[Dataset entries]
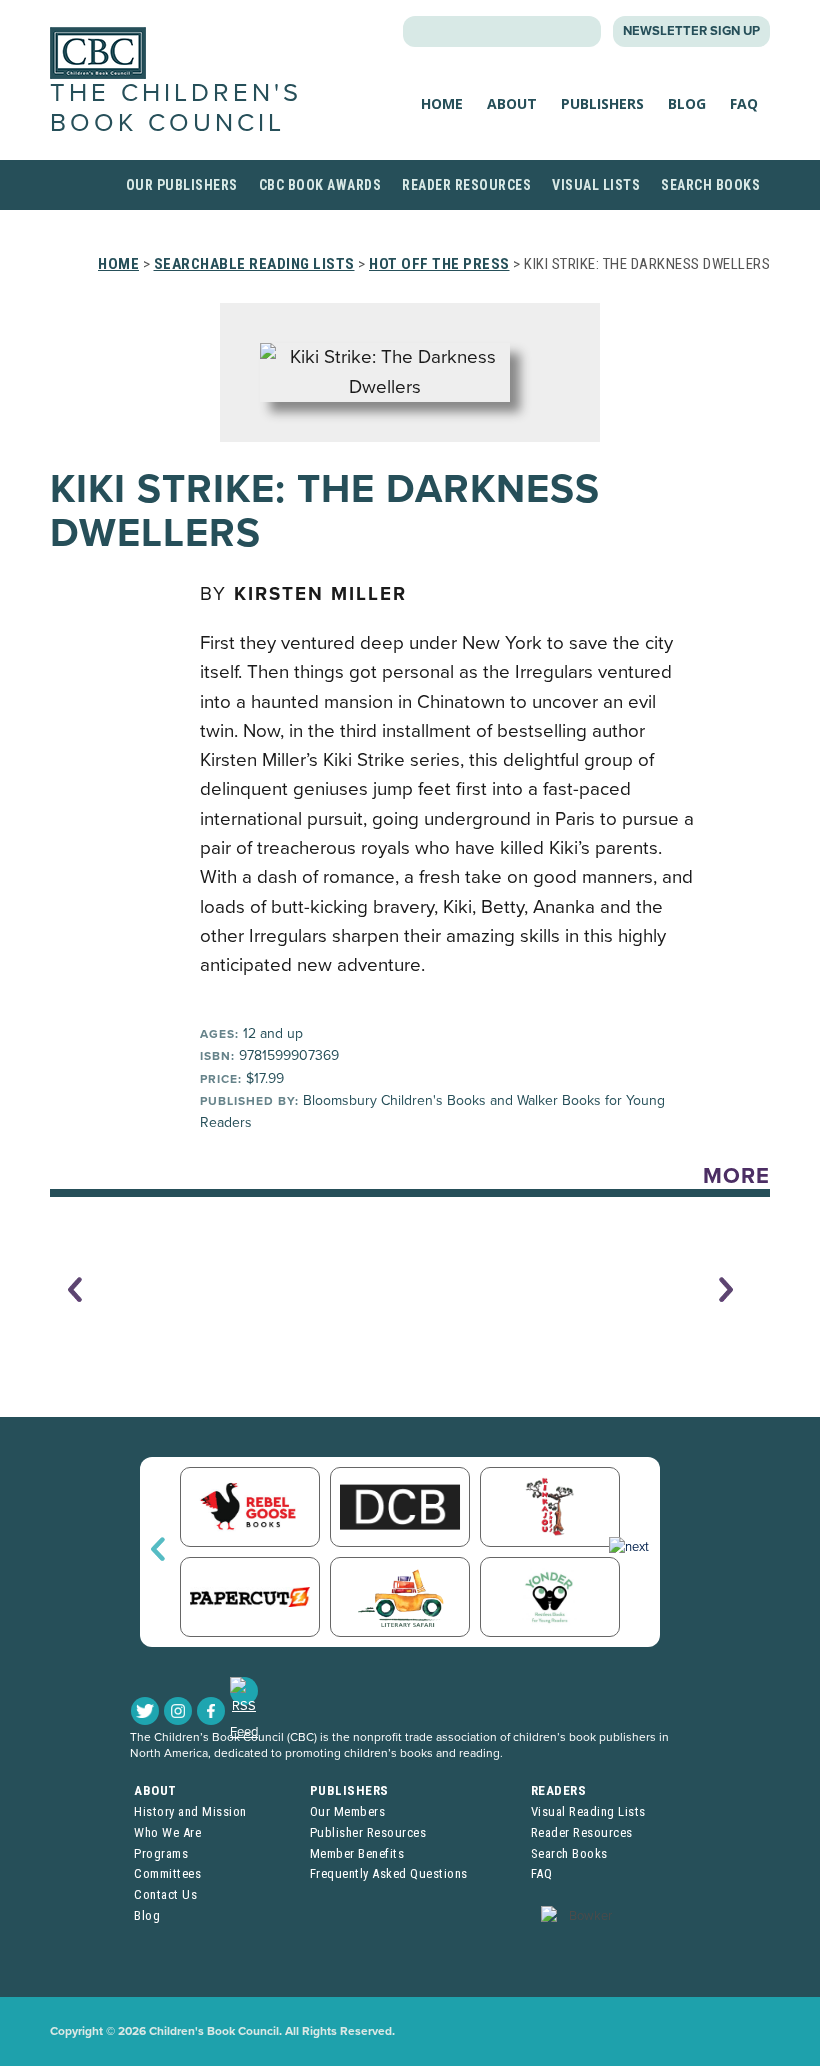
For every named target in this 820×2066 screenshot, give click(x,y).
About (512, 103)
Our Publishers (182, 185)
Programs (161, 1853)
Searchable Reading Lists (254, 264)
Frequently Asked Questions (389, 1873)
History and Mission (190, 1811)
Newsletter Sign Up (691, 31)
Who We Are (167, 1832)
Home (442, 103)
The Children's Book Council (176, 107)
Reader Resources (466, 185)
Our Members (348, 1811)
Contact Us (165, 1894)
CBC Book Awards (320, 185)
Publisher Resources (368, 1832)
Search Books (710, 185)
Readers (559, 1790)
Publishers (602, 103)
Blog (687, 103)
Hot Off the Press (439, 264)
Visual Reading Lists (588, 1811)
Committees (167, 1873)
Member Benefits (357, 1853)
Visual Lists (596, 185)
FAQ (744, 103)
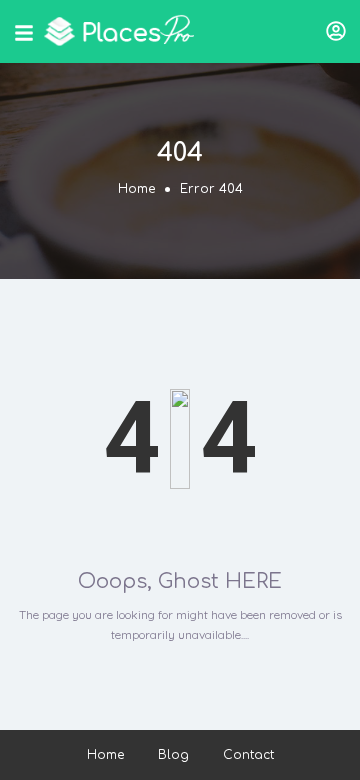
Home (136, 189)
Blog (173, 755)
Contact (248, 755)
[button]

**Work to be completed:** Set down exactly the lines from the start of the records through the line containing "Blog (687, 103)", both included, and omit the pictures.

**Answer area:**
For every named target in this 820×2066 screenshot, give click(x,y).
About (512, 103)
Our Publishers (182, 185)
Programs (161, 1853)
Searchable Reading Lists (254, 264)
Frequently Asked Questions (389, 1873)
History and Mission (190, 1811)
Newsletter Sign Up (691, 31)
Who We Are (167, 1832)
Home (442, 103)
The Children's Book Council (176, 107)
Reader Resources (466, 185)
Our Members (348, 1811)
Contact Us (165, 1894)
CBC Book Awards (320, 185)
Publisher Resources (368, 1832)
Search Books (710, 185)
Readers (559, 1790)
Publishers (602, 103)
Blog (687, 103)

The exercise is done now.